Using only two microphones, like those commonly found on mobile devices, we show in this work how to count the number of people talking in a meeting scenario. This paper has been presented at and published in the proceedings of the 2017 Asia Pacific Signal and Information Processing Association Annual Summit and Conference (APSIPA ASC) in Kuala Lumpur, Malaysia.
S. Pasha, J. Donley and C. Ritz, “Blind Speaker Counting in Highly Reverberant Environments by Clustering Coherence Features,”presented at the Asia-Pacific Signal and Information Processing Association Annual Summit and Conference (APSIPA ASC), pp. 1-4, 2017.
You can download the pre-published copy for free here.

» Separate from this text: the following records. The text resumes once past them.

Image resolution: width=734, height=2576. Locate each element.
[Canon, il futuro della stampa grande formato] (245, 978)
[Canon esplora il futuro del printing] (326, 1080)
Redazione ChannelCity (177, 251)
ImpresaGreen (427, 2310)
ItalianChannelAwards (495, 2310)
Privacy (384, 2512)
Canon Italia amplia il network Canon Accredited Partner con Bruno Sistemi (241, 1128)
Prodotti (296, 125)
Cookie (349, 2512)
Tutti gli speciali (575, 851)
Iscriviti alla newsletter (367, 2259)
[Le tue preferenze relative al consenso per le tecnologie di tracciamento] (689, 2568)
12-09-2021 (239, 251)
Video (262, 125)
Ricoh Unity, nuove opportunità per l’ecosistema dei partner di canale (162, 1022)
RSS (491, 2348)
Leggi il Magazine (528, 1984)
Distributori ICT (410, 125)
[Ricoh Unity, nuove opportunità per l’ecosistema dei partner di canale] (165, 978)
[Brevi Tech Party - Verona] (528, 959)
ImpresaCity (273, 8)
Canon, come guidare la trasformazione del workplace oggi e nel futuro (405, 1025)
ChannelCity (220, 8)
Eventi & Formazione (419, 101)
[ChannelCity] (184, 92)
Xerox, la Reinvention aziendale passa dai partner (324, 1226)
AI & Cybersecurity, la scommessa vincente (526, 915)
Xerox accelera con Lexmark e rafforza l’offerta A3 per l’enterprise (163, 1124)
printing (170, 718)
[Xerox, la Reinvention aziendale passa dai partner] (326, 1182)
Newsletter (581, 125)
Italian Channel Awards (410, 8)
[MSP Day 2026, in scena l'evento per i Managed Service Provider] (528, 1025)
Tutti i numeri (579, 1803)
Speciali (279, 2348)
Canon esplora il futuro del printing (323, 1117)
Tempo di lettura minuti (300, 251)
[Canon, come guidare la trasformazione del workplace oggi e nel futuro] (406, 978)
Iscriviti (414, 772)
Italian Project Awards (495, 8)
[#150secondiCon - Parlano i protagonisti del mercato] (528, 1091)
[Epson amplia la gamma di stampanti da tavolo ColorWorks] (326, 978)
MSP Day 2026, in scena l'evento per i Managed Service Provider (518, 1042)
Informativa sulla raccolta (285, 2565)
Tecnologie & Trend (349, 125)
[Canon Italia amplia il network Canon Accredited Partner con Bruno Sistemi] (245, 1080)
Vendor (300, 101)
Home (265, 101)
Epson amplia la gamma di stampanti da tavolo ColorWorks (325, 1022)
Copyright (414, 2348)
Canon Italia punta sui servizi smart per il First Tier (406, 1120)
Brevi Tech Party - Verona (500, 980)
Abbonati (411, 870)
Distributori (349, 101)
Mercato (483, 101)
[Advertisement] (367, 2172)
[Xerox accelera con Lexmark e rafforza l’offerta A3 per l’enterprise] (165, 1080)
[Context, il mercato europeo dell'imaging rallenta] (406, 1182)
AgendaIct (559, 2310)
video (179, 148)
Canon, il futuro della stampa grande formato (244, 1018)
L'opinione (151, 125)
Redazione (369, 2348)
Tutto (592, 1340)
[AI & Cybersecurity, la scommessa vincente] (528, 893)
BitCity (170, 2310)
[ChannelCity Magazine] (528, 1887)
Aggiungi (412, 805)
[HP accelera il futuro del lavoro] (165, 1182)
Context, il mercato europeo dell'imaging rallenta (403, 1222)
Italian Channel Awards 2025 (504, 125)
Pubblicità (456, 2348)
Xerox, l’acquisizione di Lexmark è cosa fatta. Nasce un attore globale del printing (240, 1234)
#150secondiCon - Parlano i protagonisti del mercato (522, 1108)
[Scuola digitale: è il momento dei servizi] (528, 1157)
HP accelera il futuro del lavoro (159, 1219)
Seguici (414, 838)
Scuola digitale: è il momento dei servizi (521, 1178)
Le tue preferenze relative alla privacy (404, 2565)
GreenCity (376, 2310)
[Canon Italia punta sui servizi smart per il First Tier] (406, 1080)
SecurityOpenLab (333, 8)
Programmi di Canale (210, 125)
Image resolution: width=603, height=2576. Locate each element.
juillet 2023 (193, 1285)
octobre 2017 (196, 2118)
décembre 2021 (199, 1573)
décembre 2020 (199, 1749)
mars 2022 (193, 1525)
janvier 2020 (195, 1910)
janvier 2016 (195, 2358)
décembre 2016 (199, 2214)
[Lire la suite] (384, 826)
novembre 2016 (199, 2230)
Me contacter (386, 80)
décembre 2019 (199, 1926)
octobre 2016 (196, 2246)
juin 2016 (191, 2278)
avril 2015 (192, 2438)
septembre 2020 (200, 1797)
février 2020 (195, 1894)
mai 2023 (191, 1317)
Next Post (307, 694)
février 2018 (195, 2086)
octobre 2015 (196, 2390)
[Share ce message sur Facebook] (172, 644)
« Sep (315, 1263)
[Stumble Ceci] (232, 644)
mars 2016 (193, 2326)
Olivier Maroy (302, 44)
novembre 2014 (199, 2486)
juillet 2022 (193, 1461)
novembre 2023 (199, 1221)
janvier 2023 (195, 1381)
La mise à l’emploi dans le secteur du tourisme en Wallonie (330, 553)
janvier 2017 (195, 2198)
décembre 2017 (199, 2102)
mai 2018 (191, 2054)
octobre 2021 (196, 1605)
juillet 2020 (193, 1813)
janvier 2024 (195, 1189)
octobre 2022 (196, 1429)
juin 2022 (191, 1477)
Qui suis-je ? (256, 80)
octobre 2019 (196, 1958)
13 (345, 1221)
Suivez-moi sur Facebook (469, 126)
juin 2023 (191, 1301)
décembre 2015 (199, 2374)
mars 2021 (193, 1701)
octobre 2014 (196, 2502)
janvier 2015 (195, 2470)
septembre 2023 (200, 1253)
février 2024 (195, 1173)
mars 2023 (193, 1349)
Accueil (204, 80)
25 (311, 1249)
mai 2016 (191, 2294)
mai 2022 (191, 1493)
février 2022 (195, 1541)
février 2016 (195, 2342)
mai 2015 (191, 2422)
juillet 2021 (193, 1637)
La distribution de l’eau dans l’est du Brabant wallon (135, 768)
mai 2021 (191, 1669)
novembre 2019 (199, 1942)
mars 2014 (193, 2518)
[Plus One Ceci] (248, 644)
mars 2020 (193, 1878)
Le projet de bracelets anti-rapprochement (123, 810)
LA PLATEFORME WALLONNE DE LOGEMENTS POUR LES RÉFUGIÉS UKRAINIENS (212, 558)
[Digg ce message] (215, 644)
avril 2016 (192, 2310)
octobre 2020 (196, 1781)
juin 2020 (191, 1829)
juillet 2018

Source code is available from here.
This paper proposes the use of the frequency domain Magnitude Squared Coherence (MSC) between two ad-hoc recordings of speech as a reliable speaker discrimination feature for source counting applications in highly reverberant environments. The proposed source counting method does not require knowledge of the microphone spacing and does not assume any relative distance between the sources and the microphones. Source counting is based on clustering the frequency domain MSC of the speech signals derived from short time segments. Experiments show that the frequency domain MSC is speaker-dependent and the method was successfully used to obtain highly accurate source counting results for up to six active speakers for varying levels of reverberation and microphone spacing.